Pixel coordinate grounding data:
◆ ◆ ◆ ◆ ◆

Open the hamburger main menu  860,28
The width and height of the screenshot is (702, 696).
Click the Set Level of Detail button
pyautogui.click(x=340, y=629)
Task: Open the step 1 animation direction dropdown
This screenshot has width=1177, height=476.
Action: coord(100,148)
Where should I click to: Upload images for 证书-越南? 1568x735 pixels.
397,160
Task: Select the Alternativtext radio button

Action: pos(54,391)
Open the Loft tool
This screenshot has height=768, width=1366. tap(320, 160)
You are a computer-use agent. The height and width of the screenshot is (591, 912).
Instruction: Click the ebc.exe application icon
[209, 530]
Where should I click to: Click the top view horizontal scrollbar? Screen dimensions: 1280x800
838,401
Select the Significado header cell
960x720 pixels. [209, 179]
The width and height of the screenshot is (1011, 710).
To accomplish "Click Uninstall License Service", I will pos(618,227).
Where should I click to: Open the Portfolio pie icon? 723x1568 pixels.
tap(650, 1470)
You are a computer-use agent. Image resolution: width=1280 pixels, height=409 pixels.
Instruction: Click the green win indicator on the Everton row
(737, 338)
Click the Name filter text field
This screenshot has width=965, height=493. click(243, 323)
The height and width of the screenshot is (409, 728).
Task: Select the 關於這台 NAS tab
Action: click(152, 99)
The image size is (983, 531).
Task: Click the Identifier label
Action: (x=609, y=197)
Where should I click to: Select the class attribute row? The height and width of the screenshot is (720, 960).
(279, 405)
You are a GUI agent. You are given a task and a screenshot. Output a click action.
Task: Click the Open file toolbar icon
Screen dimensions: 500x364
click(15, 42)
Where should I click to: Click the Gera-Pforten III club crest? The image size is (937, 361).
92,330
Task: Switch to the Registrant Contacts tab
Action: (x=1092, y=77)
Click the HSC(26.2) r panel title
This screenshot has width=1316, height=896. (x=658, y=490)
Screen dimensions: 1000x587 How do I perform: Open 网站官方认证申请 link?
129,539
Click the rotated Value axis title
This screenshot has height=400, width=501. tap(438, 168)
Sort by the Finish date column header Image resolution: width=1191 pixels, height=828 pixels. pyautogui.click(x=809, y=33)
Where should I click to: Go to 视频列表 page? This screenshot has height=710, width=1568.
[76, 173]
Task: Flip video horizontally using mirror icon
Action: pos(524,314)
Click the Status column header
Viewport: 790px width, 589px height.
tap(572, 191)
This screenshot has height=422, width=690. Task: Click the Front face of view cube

◆ ◆ ◆ ◆ ◆

For this task, print the records again exactly as they appear.

◆ TASK RESULT:
Open the hamburger main menu  860,28
The width and height of the screenshot is (702, 696).
Click the Set Level of Detail button
pyautogui.click(x=340, y=629)
Task: Open the step 1 animation direction dropdown
This screenshot has width=1177, height=476.
Action: coord(100,148)
Where should I click to: Upload images for 证书-越南? 1568x735 pixels.
397,160
Task: Select the Alternativtext radio button

Action: pos(54,391)
Open the Loft tool
This screenshot has height=768, width=1366. tap(320, 160)
You are a computer-use agent. The height and width of the screenshot is (591, 912).
Instruction: Click the ebc.exe application icon
[209, 530]
Where should I click to: Click the top view horizontal scrollbar? Screen dimensions: 1280x800
838,401
Select the Significado header cell
960x720 pixels. [209, 179]
The width and height of the screenshot is (1011, 710).
To accomplish "Click Uninstall License Service", I will pos(618,227).
Where should I click to: Open the Portfolio pie icon? 723x1568 pixels.
tap(650, 1470)
You are a computer-use agent. Image resolution: width=1280 pixels, height=409 pixels.
Instruction: Click the green win indicator on the Everton row
(737, 338)
Click the Name filter text field
This screenshot has width=965, height=493. click(243, 323)
The height and width of the screenshot is (409, 728).
Task: Select the 關於這台 NAS tab
Action: click(152, 99)
The image size is (983, 531).
Task: Click the Identifier label
Action: (x=609, y=197)
Where should I click to: Select the class attribute row? The height and width of the screenshot is (720, 960).
(279, 405)
You are a GUI agent. You are given a task and a screenshot. Output a click action.
Task: Click the Open file toolbar icon
Screen dimensions: 500x364
click(15, 42)
Where should I click to: Click the Gera-Pforten III club crest? The image size is (937, 361).
92,330
Task: Switch to the Registrant Contacts tab
Action: (x=1092, y=77)
Click the HSC(26.2) r panel title
This screenshot has width=1316, height=896. (x=658, y=490)
Screen dimensions: 1000x587 How do I perform: Open 网站官方认证申请 link?
129,539
Click the rotated Value axis title
This screenshot has height=400, width=501. tap(438, 168)
Sort by the Finish date column header Image resolution: width=1191 pixels, height=828 pixels. pyautogui.click(x=809, y=33)
Where should I click to: Go to 视频列表 page? This screenshot has height=710, width=1568.
[76, 173]
Task: Flip video horizontally using mirror icon
Action: pos(524,314)
Click the Status column header
Viewport: 790px width, 589px height.
tap(572, 191)
This screenshot has height=422, width=690. Task: Click the Front face of view cube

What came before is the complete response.